Improving media regulations to prevent bias and misinformation, alongside promoting digital literacy to combat fake news, can help safeguard informed voting. Enhancing the autonomy and resources of the Election Commission of India (ECI) will enable more effective oversight and impartiality. Finally, voter education campaigns should be intensified to increase public awareness and participation, fostering a more engaged and accountable electorate.

Transparency and accountability in the electoral process are pillars of a thriving democracy, ensuring the public’s trust and participation in governance. The Indian electoral system, with its robust constitutional and legal frameworks, strives to uphold these principles through meticulous planning, stringent regulations, and independent oversight by the Election Commission of India (ECI). The electoral process involves multiple stages from the announcement of elections to the declaration of results, each designed to promote transparency and fairness. Mechanisms such as the Model Code of Conduct (MCC), voter awareness campaigns, and rigorous monitoring play critical roles in maintaining the integrity of elections. However, challenges persist. The advent of electoral bonds has introduced complexities in political financing, undermining transparency and accountability by allowing anonymous donations. This lack of transparency can erode public trust and enable undue influence over political decisions. The Supreme Court’s recent ruling against the anonymity of electoral bonds marks a significant step towards reinstating transparency in political funding.

Technological advancements like Electronic Voting Machines (EVMs) and Voter Verified Paper Audit Trails (VVPATs) have improved the electoral process, yet concerns about their reliability and tamper-resistance continue to surface. The integrity of electoral rolls, media bias, misinformation, and the influence of money and criminal elements further complicate the landscape, highlighting the need for continuous vigilance and reform.

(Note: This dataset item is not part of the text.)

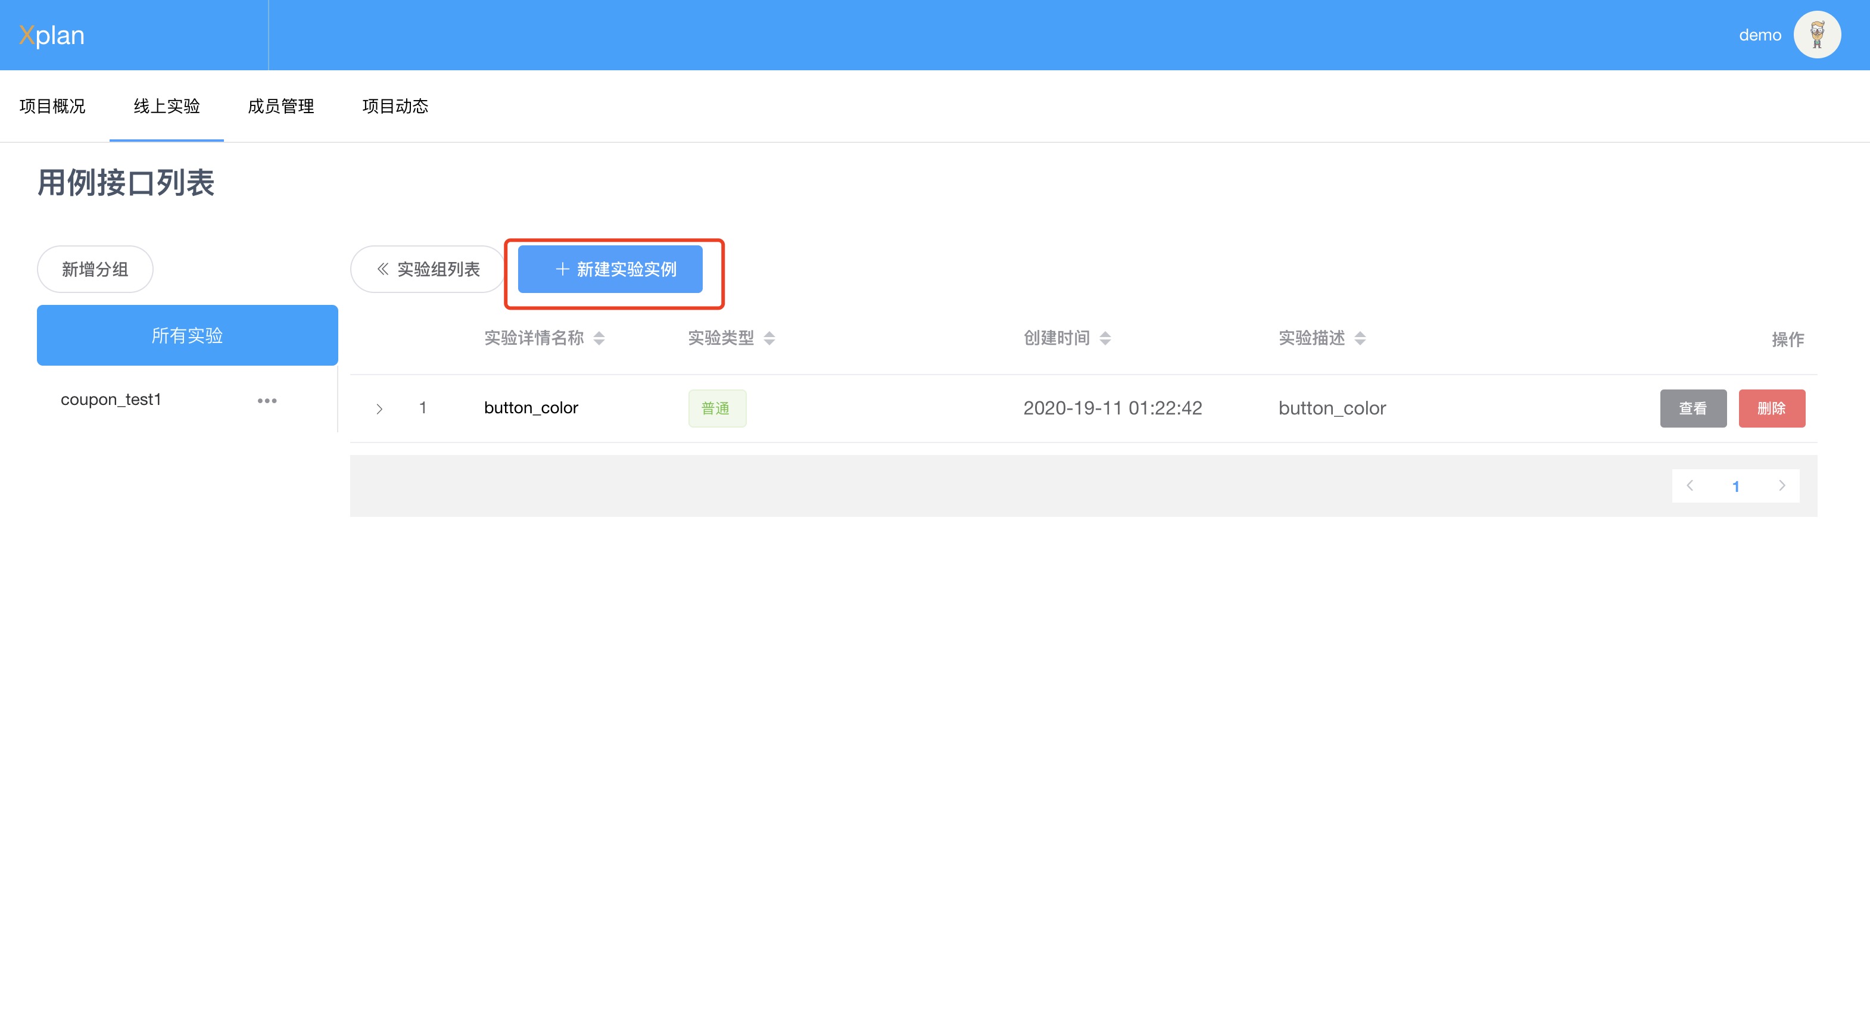Screen dimensions: 1870x1010
Task: Delete button_color experiment with 删除
Action: [x=1771, y=408]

To enhance transparency and accountability, recommendations include strengthening the reliability of EVMs and VVPATs, ensuring accurate electoral rolls, enforcing campaign finance laws, disqualifying candidates with serious criminal charges, and improving media regulations. Empowering the ECI with greater autonomy and resources and intensifying voter education efforts are also crucial steps.

In conclusion, while India’s electoral system has made significant strides in ensuring transparency and accountability, ongoing efforts and reforms are essential to address existing challenges and maintain the public’s trust in the democratic process. This commitment to transparency and accountability not only fortifies the electoral process but also strengthens the very foundation of democratic governance in India.